KITAINDONESIASATU.COM- Nilai-nilai perjuangan Pattimura yang membara kembali digaungkan di Kota Bogor. Bukan hanya sebagai simbol perlawanan terhadap penjajah, sosok pahlawan nasional asal Maluku itu juga dikenang sebagai pejuang kemanusiaan dan pemersatu bangsa.
Wali Kota Bogor, Dedie A. Rachim menegaskan, semangat Thomas Matulessy atau Pattimura harus terus diwarisi, terutama oleh generasi muda.
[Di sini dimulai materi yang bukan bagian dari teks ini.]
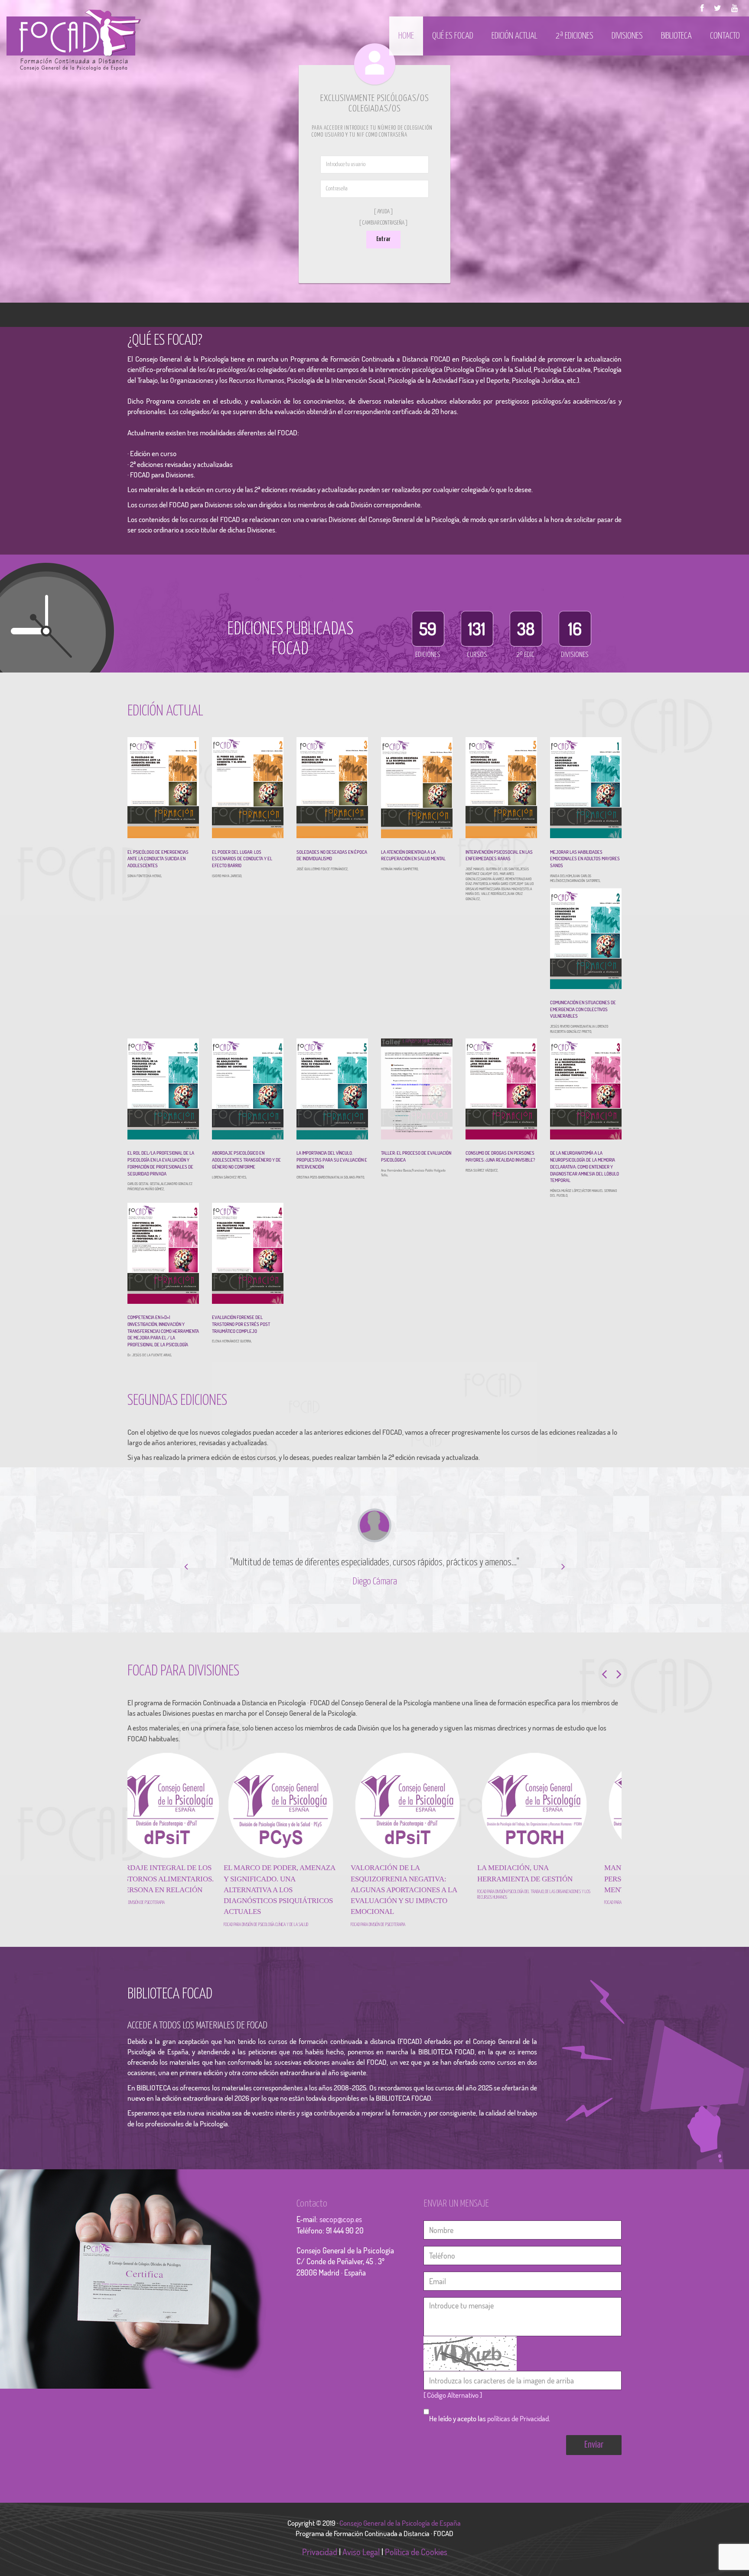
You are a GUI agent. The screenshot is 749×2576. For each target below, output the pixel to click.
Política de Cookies (416, 2563)
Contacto (725, 36)
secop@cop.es (340, 2230)
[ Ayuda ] (383, 212)
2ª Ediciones (574, 36)
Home (406, 36)
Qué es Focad (452, 36)
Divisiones (627, 36)
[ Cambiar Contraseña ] (383, 223)
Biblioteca (676, 36)
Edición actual (514, 36)
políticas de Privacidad (518, 2429)
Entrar (383, 239)
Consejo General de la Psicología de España (400, 2533)
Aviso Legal (361, 2563)
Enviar (593, 2456)
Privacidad (319, 2563)
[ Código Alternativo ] (452, 2405)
“Beliau cinta kepada tanah airnya, cinta kepada bangsanya, juga ingin mempertahankan tanah kelahiran demi sebesar-besarnya kemakmuran rakyat Maluku,” ujar Dedie saat menghadiri peringatan Hari Pattimura ke-208 yang digelar Maluku Satu Rasa Salam Sarane Bersatu (M1R SSB) Kota Bogor di GOR Pajajaran, Sabtu 12 Julo 2025 sore.
Mengusung tema “Pattimura Hidup Dalam Semangat Muda yang Bergerak dan Berkarya”, kegiatan ini turut dihadiri perwakilan Forkopimda, keluarga para pahlawan nasional, serta masyarakat Maluku yang tinggal di Kota Bogor. Sejumlah pertunjukan seni budaya pun turut memeriahkan suasana.
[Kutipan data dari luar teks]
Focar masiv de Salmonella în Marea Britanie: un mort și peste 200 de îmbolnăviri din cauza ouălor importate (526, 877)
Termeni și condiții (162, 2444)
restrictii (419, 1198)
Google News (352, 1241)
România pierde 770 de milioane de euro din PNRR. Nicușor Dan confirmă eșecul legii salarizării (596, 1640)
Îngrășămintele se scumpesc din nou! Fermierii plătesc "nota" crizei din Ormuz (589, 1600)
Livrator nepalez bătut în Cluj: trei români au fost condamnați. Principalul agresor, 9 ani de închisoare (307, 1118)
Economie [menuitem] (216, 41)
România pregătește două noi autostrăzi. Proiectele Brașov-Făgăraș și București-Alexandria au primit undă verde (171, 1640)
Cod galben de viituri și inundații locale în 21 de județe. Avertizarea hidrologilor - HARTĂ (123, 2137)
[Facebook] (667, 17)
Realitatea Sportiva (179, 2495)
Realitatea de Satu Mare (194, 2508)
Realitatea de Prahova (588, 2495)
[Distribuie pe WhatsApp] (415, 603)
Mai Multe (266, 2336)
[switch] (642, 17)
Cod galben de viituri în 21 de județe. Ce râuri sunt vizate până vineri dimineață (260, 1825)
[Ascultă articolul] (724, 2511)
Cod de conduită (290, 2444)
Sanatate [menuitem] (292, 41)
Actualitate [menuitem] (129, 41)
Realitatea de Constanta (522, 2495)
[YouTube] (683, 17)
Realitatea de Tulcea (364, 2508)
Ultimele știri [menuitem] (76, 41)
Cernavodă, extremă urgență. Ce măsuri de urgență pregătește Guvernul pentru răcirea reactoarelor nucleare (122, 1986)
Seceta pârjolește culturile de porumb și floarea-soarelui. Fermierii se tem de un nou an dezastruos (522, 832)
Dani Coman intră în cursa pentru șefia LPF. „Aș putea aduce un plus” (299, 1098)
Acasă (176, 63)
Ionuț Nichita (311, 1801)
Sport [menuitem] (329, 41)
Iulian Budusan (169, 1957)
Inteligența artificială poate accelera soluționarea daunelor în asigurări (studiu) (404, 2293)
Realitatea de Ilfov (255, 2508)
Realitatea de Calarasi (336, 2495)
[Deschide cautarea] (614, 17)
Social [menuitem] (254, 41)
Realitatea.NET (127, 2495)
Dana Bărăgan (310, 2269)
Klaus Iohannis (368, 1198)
Dedie menambahkan, perjuangan Pattimura tidak hanya berdampak bagi rakyat Maluku, tapi juga menjadi inspirasi bagi seluruh rakyat Indonesia, termasuk di Kota Bogor.
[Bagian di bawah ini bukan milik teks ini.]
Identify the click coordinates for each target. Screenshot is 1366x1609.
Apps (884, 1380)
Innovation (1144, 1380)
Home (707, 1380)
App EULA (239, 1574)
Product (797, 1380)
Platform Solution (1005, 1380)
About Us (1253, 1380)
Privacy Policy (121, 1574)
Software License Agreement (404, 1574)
“Kita diingatkan kembali bahwa perjuangan Pattimura dalam melawan penjajah juga dirasakan oleh seluruh masyarakat Indonesia, tidak hanya oleh warga Maluku saja. Jadi, keberadaan masyarakat Maluku di Kota Bogor adalah bagian integral dari masyarakat yang plural,” ungkapnya.
Ia pun berharap, peringatan ini bisa menjadi momentum untuk mempererat rasa kekeluargaan dan persatuan antarwarga Kota Bogor. Dedie mengajak seluruh masyarakat dari beragam latar belakang untuk terus menjaga kondusivitas daerah.
Ketua M1R SSB Kota Bogor, Faisal Abdul Hadji, menyampaikan terima kasih kepada semua pihak atas terselenggaranya kegiatan ini. “Kita mengadakan kegiatan ini sebagai wujud kreasi Maluku Satu Rasa Kota Bogor sekaligus menampilkan karya seni budaya,” ujarnya.
Ia juga menyatakan harapannya agar ke depan M1R SSB dapat terus bersinergi dengan berbagai program pemerintah dalam membangun kebudayaan dan kebersamaan di Kota Bogor.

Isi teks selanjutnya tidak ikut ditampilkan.